Workflows#

This section describes the main command-line workflows provided by simpnmr. Each workflow is configured using a strict YAML input file: unknown keys are not allowed and will result in a configuration error.

For a complete reference of available configuration blocks and their semantics, see Input YAML Files.

Conventions#

  • Commands are shown as they should be typed in a terminal.

  • <input.yml> denotes a user-supplied YAML configuration file.

  • Paths in YAML may be absolute or relative to the working directory.

pNMR Prediction#

Runs a pNMR prediction workflow using supplied tensors and molecular structure information.

Run#

simpnmr predict <input.yml>

Minimal Input Example#

project:
  name: run_name

nuclei:
  include: H

hyperfine:
  method: dft
  file: hfc/file.out

susceptibility:
  file: chi/file.out
  format: orca_nev
  temperatures: [100, 200, 300]

Note

In prediction workflows, list-like inputs (e.g. susceptibility tensors) are processed positionally.

Optional Additions#

You may additionally supply optional blocks to refine the prediction workflow. Refer to Input YAML Files for the full contract and conditional requirements.
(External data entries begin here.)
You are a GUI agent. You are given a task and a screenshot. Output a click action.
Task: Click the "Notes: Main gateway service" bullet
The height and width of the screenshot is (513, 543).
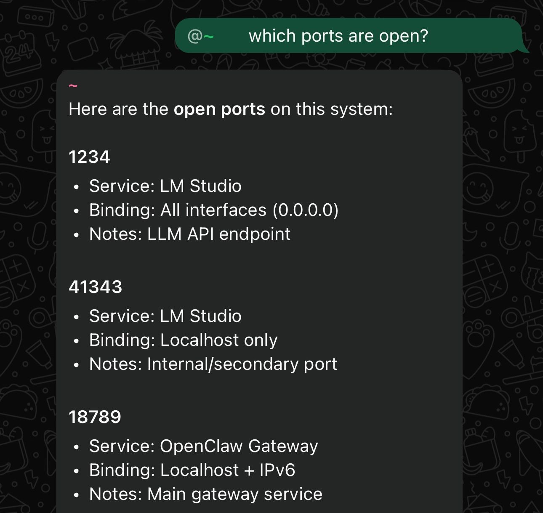pos(205,494)
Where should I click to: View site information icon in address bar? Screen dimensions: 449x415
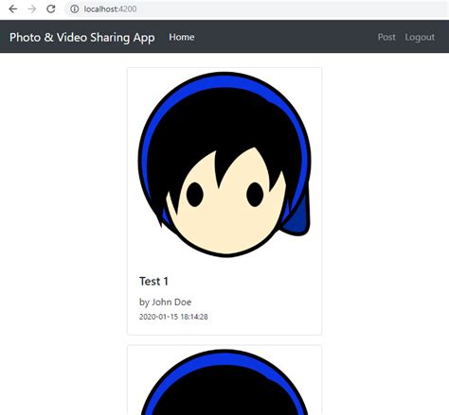tap(75, 9)
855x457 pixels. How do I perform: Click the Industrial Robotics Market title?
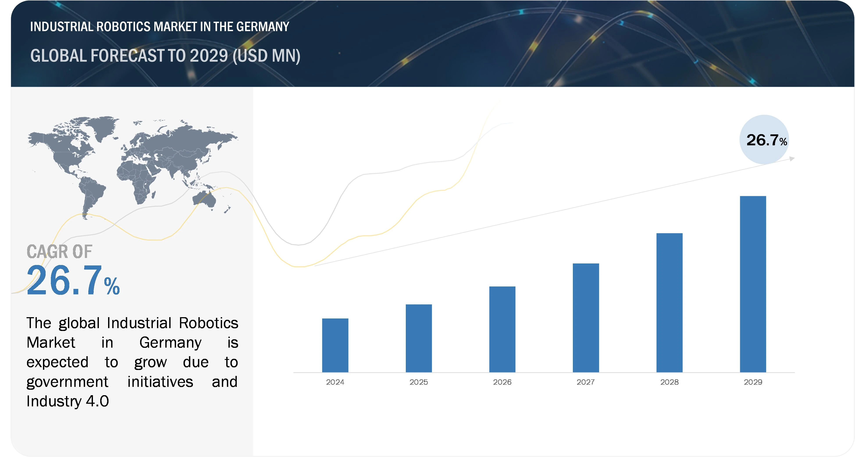(159, 27)
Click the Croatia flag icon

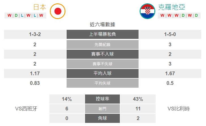147,11
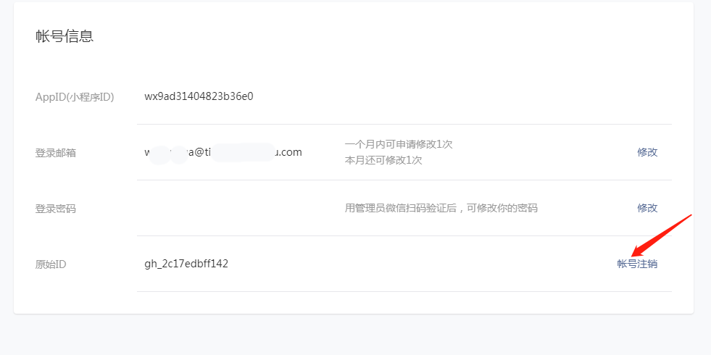Select the 原始ID value gh_2c17edbff142
This screenshot has width=711, height=355.
pyautogui.click(x=186, y=264)
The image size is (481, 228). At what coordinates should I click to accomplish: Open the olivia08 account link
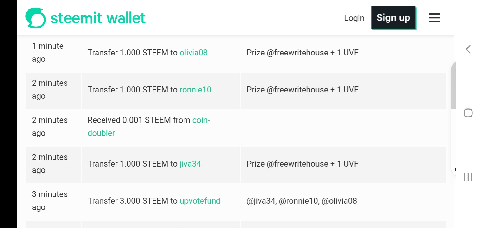pos(193,53)
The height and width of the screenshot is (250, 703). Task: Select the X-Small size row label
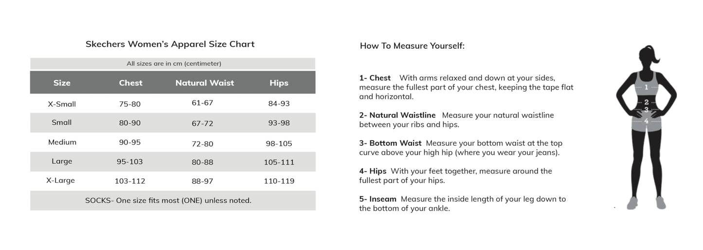tap(62, 104)
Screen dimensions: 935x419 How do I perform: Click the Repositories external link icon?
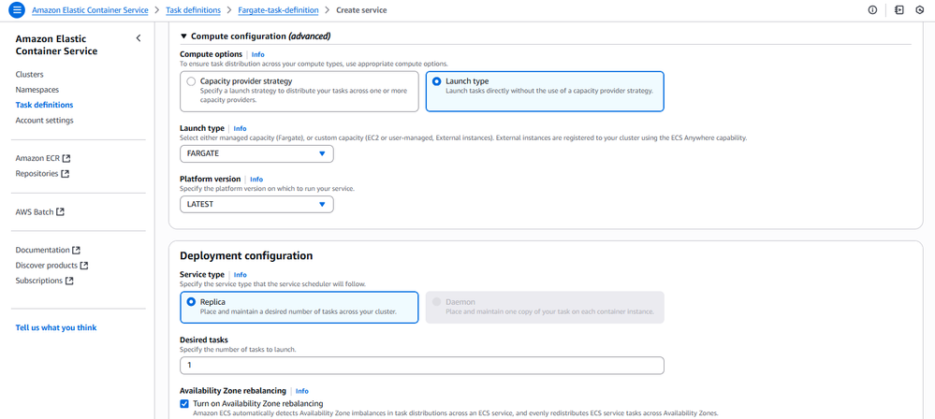[x=66, y=174]
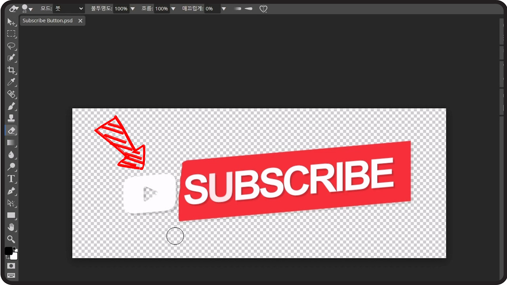The height and width of the screenshot is (285, 507).
Task: Swap foreground and background colors
Action: 8,257
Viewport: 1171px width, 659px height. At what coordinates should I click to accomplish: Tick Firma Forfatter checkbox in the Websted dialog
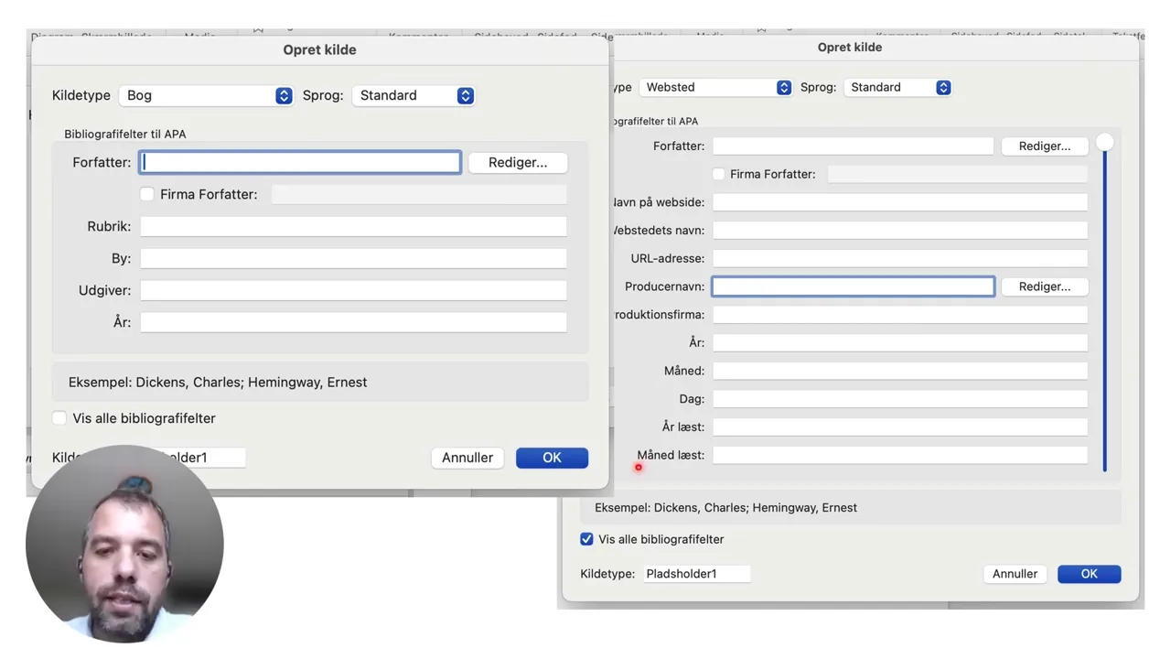click(719, 174)
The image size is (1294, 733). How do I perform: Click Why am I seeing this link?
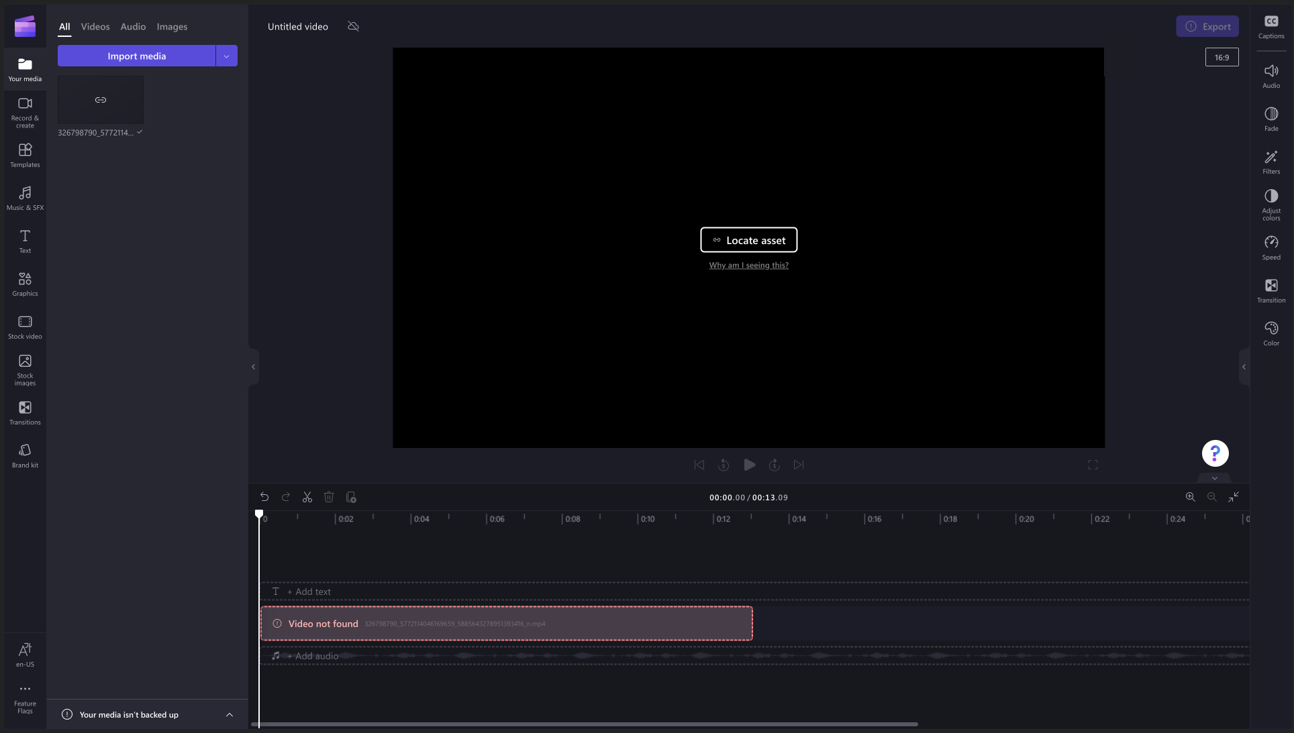point(749,265)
  • chem_labels: provide chemical grouping labels (enables averaging).

  • diamagnetic / diamagnetic_ref: include diamagnetic corrections.

  • relaxation: apply relaxation-based line broadening or weighting.

Magnetic susceptibility fitting#

Fits a magnetic susceptibility tensor model to experimental data.

Run#

simpnmr fit_susc <input.yml>

Minimal input example#

project:
  name: fit_run

hyperfine:
  method: dft
  file: hfc/file.out

chem_labels:
  file: chem_labels.csv

nuclei:
  include: H

experiment:
  files: exp/peaks_*.csv

assignment:
  method: fixed

susc_fit:
  type: isoaxrho
  variables:
    iso: [fit, 0.0]
    ax: [fit, 0.0]
    rho_over_ax: [fix, 0.0]

Optional additions#

  • susc_vt: temperature-dependent susceptibility fitting (optional and model-dependent).

  • diamagnetic / diamagnetic_ref: include diamagnetic corrections.

  • assignment with permute: explore assignments within user-defined groups.

Notes#

  • Some optional blocks are model- or method-dependent (e.g. quantum numbers for certain hyperfine sources, or TIP handling in susc_vt).

  • Ensure that configuration inputs are ordered consistently where positional processing is used.